Saved data entries
=== Begin Enclosure ===

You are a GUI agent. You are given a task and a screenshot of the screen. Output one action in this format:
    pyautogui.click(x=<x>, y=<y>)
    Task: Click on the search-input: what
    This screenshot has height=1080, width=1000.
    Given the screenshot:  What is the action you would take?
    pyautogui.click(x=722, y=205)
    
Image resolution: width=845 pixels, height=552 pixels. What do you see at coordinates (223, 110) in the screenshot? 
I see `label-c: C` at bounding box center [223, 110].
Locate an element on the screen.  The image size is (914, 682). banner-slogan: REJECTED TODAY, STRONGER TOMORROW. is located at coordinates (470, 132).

=== End Enclosure ===

## Work request:
Rewrite the records above with "GUI agent" changed to "desktop assistant" and nothing else altered.

## Written answer:
You are a desktop assistant. You are given a task and a screenshot of the screen. Output one action in this format:
    pyautogui.click(x=<x>, y=<y>)
    Task: Click on the search-input: what
    This screenshot has height=1080, width=1000.
    Given the screenshot:  What is the action you would take?
    pyautogui.click(x=722, y=205)
    
Image resolution: width=845 pixels, height=552 pixels. What do you see at coordinates (223, 110) in the screenshot? 
I see `label-c: C` at bounding box center [223, 110].
Locate an element on the screen.  The image size is (914, 682). banner-slogan: REJECTED TODAY, STRONGER TOMORROW. is located at coordinates (470, 132).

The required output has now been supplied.